TECHNICAL FORMAT FOR THE TRANSMISSION OF RESULTS
There are three files to provide corresponding to the three tables:
- Table A contains national data (one record by economic activity)
- Table B contains national data by size classes (one record by economic activity X size classes)
- Table C contains regional data. One record by economic activity. The number of records depends on the number of regions of the country (NUTS 1)

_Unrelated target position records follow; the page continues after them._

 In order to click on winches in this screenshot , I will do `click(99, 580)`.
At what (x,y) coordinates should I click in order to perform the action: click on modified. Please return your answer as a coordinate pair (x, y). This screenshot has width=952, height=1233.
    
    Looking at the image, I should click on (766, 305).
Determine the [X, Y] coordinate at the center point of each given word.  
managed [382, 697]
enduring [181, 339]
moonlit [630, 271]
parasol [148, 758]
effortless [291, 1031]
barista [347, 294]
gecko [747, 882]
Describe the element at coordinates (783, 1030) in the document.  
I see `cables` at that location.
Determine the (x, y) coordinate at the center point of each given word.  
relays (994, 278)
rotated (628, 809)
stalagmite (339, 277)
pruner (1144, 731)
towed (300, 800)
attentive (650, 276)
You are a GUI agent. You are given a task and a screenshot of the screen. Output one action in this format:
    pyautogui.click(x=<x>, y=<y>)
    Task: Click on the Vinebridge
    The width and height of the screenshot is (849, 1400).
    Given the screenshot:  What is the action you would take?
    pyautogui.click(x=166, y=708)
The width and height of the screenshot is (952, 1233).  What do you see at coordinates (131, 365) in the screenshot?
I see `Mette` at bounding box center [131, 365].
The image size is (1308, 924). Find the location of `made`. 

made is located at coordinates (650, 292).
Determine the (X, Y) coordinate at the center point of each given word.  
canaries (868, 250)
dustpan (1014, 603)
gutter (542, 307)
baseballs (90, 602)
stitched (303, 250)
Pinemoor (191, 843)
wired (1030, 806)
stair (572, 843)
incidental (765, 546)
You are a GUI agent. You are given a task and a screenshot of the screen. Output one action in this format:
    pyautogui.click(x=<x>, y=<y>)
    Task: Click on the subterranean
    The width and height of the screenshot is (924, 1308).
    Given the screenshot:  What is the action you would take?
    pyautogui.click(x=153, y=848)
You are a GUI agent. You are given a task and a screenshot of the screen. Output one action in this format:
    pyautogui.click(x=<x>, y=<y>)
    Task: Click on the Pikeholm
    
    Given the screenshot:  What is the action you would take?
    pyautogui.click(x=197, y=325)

Identification of a record
The records are sorted by an identification sequence containing:
- the year of the survey,
- the type of table,
- the country or region code,
- the economic activity and
- the size class.
Each record contains a flag which characterises the economic activity in terms of confidentiality and availability. The possible values are:
"1" if the economic activity is confidential;
"2" if the economic activity is not available;
"3" if the cell is hidden in national publication to protect confidential values when aggregated levels are published;
" " No remark.
The variables requested are defined in the Annex I to this Regulation.
Missing variables should be left blank.
The variables concerning number of employees, working time, number of statistical units are expressed in natural numbers.
The variables relating to expenditure are in national currency.
Structure of a record
All codes from the "identification" section should be left aligned.
All values from the "variables" section should be right aligned.